Subsampling and Dropout¶
The pipeline can shrink and bias the simulated population to mimic real-world data limitations: subsampling reduces dataset size, case ascertainment biases who ends up in the sample, and pedigree dropout mimics incomplete registry coverage.
Subsampling (N_sample)¶
When N_sample > 0, the pipeline randomly draws N_sample individuals from
the phenotype before computing statistics. This reduces runtime and disk usage
for large populations while preserving population-level signals. The sampling
step (sample.smk) writes a temporary .sampled.parquet that is auto-deleted
after stats complete.
Because sampling breaks pedigree completeness — parents and other relatives
may not be in the sample — the relationship extraction code in PedigreeGraph
uses two strategies to recover as many valid pairs as possible:
| Relationship type | How it works with subsampled data |
|---|---|
| Siblings (full, maternal HS, paternal HS) | Classified using original pedigree parent IDs stored in the DataFrame columns, not row indices. Two sampled individuals are detected as siblings if their mother/father columns match, regardless of whether those parents are in the sample. Full sibs share both parent IDs; half-sibs share one and differ on the other. |
| Parent-offspring | Detected when a parent is present in the sample (its ID maps to a valid row index). Each parent link is independent — a child with only its mother in the sample still yields a mother-offspring pair. |
| Grandparent-grandchild, avuncular, cousins, 2nd cousins | Detected via sparse matrix products on parent→child edges. Each edge is built independently (mother edges and father edges are separate matrices), so a child with only one parent in the sample still contributes edges through that parent. However, these relationships require intermediate ancestors to be in the sample to form multi-hop paths. |
| MZ twin | Detected when both twins are in the sample (twin partner ID maps to a valid row index). |
Case ascertainment bias (case_ascertainment_ratio)¶
When case_ascertainment_ratio != 1 and N_sample > 0, sampling uses
weighted probabilities instead of uniform random selection. Cases
(affected1 == True) receive weight = ratio while controls receive weight = 1;
weights are normalized to probabilities and passed to
rng.choice(p=..., replace=False).
For example, with 10% prevalence and case_ascertainment_ratio: 5, a case is
5x more likely to be drawn than a control, yielding ~36% cases in the sample
versus the population 10%.
Edge cases:
- ratio = 0: only controls are sampled;
N_sampleis clamped to the number of available controls - ratio = 1 (default): uniform sampling (fast path, backward compatible)
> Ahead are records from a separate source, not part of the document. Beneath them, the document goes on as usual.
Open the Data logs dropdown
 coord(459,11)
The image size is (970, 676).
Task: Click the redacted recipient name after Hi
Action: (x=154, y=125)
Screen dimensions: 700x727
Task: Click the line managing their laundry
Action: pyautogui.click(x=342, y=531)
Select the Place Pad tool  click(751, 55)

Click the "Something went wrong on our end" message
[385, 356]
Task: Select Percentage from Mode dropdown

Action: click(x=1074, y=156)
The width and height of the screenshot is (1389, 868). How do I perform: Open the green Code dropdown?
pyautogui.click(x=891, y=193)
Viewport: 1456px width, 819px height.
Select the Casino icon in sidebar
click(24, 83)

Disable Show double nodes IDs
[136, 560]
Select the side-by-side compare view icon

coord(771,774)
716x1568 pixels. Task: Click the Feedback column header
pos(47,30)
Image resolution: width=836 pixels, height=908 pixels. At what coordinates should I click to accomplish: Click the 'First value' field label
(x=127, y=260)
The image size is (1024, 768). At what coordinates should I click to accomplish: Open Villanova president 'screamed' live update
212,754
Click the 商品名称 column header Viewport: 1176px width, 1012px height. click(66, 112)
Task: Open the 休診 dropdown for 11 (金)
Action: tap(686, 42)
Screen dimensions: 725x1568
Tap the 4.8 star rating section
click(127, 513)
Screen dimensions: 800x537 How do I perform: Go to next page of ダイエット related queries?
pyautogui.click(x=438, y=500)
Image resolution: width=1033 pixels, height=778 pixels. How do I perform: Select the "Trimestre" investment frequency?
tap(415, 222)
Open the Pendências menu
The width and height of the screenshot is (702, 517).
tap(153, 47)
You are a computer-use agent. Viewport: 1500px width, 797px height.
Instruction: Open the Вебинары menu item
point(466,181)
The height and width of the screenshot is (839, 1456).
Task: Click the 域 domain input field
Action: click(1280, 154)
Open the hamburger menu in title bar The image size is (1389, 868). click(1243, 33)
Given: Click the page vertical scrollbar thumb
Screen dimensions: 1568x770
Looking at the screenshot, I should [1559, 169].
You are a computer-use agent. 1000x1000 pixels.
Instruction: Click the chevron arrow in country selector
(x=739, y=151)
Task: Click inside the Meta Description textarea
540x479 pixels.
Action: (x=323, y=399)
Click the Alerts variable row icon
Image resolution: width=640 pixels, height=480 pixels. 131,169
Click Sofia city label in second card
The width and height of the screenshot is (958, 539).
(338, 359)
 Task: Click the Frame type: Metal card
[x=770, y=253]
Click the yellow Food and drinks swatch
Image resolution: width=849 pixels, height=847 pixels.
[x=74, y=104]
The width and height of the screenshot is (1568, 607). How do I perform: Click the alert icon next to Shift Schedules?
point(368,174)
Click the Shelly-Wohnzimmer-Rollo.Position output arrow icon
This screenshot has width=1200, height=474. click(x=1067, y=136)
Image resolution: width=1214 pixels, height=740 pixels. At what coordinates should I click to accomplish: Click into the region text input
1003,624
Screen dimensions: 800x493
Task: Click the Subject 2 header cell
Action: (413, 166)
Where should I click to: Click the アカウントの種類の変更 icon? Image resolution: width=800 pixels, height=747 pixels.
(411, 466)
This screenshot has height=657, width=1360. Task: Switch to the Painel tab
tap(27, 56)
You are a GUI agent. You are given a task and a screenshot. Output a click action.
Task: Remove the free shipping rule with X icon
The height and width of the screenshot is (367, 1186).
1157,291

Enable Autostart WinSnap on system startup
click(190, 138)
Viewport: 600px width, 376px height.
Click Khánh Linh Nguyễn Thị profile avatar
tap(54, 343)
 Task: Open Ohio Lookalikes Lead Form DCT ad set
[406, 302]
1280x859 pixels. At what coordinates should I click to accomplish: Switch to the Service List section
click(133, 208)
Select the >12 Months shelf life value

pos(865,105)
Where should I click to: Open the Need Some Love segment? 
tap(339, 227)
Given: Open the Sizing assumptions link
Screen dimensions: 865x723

- 0 cases or all cases: falls back to uniform sampling with a warning
- N_sample = 0: ratio has no effect (all individuals pass through); logs a warning if ratio != 1
- Extreme ratios: warns if >90% of total cases would be expected in the sample
The ratio is recorded in per-rep stats YAML when != 1 but no correction is applied to downstream estimates — this is intentional, as the purpose is to study the bias.
Pedigree dropout (pedigree_dropout_rate)¶
When pedigree_dropout_rate > 0, the pipeline randomly removes that fraction
of individuals from the simulated pedigree before phenotyping, modelling
incomplete real-world observation. The dropout step (dropout.smk) runs
between simulation and phenotyping:
simulate → pedigree.full.parquet (temp) → dropout → pedigree.parquet
↘ validate (reads full pedigree)
Dropped individuals are deleted entirely. All parent/twin links pointing to a dropped individual are set to -1 (unknown). This means multi-hop relationships through missing individuals (e.g. grandparent-grandchild via a removed parent) become undetectable, and former full-sib pairs whose shared parent was dropped are reclassified as half-sibs. Individuals with only one known parent can still participate in half-sib detection through the surviving parent.
Three pre-configured dropout scenarios are included:
baseline100K_dropout10 (10%), baseline100K_dropout30 (30%), and
baseline100K_dropout50 (50%).